On top of this, appropriators are worried that the tactic could leave the omnibus text out in the public for too long, giving time for K Street lobbyists to attack it before it gets approved.

If the $1 trillion omnibus bill is not approved by midnight Friday, a government shutdown would happen. 

"There is no reason for the government to shut down," said Kenneth Baer, director of the Office of Management and Budget communications.

"Congress can avoid a shutdown by passing an acceptable omnibus spending bill as well as an extension of the payroll tax cut and unemployment benefits — or by passing another short-term CR as Congress has done seven times already this year," he said.

Source: 
http://thehill.com/blogs/on-the-money/appropriations/199567-house-leaders-drop-omnibus-spending-bill-

 

Omnibus reflects hard-fought compromises

By Erik Wasson 12/15/11 06:28 AM ET

The text of the $1 trillion omnibus spending package introduced early Thursday represents hard-fought compromises between Republicans and Democrats in which each side scored victories. 

Legislators will likely only have until Friday to decide whether they support the giant package.

The GOP was able to get a number of key provisions, including some defunding of Obama's healthcare reform and Wall Street reform initiatives. Democrats were able to keep the vast majority of policy riders, including most of those relating to the environment, out of the bill. 

 

 

 

Senate Democratic leadership says they are not signing onto the fact that the bill prohibits the District of Columbia from spending money on abortions, that it prohibits a forced national transition from incandescent light bulbs and that it blocks family travel to Cuba.

 

 

All of the nine remaining annual appropriations bills are included in the bill. The base price tag is $915 billion, with an extra $115 billion in war funding for the military and $11 billion in war funding for the State department.

 

To keep the top-line spending number under the 2012 spending cap of $1.043 trillion, including the $128 billion minibus package that passed Congress in November, appropriators have put $8.1 billion for disaster aid in a separate bill. Under the debt-ceiling agreement, up to $11.3 billion in disaster aid could have been added to the spending cap.

On healthcare reform, the GOP wins by having a provision in the Financial Services bill that prevents the Internal Revenue Service from spending any money to implement healthcare reform in 2012. The individual mandate to buy insurance, enforced by tax penalties, starts in 2014 but the IRS was spending money before then to hire and train personnel.

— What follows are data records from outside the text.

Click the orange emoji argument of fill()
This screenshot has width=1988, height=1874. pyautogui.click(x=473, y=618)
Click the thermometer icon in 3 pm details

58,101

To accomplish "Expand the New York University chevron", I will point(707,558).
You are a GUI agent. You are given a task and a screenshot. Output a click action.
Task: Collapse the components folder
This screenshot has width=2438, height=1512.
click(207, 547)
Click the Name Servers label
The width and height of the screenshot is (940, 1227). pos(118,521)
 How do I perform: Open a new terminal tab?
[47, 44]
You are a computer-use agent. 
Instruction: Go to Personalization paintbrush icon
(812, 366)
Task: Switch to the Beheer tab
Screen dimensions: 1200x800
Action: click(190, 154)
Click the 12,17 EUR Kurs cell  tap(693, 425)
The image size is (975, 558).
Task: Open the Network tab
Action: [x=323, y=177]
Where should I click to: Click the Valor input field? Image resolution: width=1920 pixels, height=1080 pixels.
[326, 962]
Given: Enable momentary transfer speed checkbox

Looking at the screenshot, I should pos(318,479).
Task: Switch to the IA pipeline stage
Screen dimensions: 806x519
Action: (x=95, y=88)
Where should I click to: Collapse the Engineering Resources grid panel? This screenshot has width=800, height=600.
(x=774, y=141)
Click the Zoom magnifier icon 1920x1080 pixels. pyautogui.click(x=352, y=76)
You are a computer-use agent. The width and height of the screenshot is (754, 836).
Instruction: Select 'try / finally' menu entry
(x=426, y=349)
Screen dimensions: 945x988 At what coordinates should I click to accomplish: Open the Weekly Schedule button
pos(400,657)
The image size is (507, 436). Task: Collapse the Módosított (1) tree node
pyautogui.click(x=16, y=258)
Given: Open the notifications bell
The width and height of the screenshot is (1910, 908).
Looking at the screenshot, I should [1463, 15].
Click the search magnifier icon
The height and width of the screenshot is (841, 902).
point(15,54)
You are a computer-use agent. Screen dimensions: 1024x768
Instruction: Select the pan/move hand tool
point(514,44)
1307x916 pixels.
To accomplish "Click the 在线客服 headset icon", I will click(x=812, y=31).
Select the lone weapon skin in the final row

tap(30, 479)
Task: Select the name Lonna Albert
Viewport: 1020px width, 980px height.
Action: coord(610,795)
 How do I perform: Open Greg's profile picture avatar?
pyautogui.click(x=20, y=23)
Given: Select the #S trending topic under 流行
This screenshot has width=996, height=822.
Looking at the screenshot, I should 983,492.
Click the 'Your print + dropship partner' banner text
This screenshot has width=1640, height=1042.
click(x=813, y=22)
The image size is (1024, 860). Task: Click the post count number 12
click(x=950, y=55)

The same bill rescinds $25 million from a Securities and Exchange Commission reserve fund to be used to implement Wall Street reform. 

The GOP also wins in that the bill terminates a renewable energy program that gave funds to the bankrupt Solyndra solar energy company and forces the administration to expedite plans for offshore oil and gas drilling.  

It also contains funding for D.C. Opportunity Scholarships, prohibits administration 'czars,' prohibits funding for needle exchange programs, and cuts President Obama's Race to the Top schools initiative by 20 percent. 

The GOP also secured a provision to prohibit Health and Human Services from promoting gun control and which prohibits a Labor department rule on coal dust. 

On abortion, the sides found compromise. Existing pro-life riders are in the bill, but cuts to Planned Parenthood and a global gag rule prventing non-governmental organizations from discussing abortion are not. Funding for the U.N. Population Fund is cut but not eliminated.

The Environmental Protection Agency sees its funding cut, but not drastically. The cut is $233 million from 2011 levels.

On the other hand, the State Department and foreign assistance takes a sizeable reduction in the bill. It comes in at nearly $9 billion below Obama's request and $6 billion below 2011. Bilateral aid is cut by $2.2 billion, a reflection of its lack of public support. 

Pell Grants are another area of compromise. The level of the scholarships is maintained but eligibility is cut over time leading to $11 billion in savings over 10 years. 

The bill also delays the collapse of the Postal Service by postponing until August mandated benefit payments.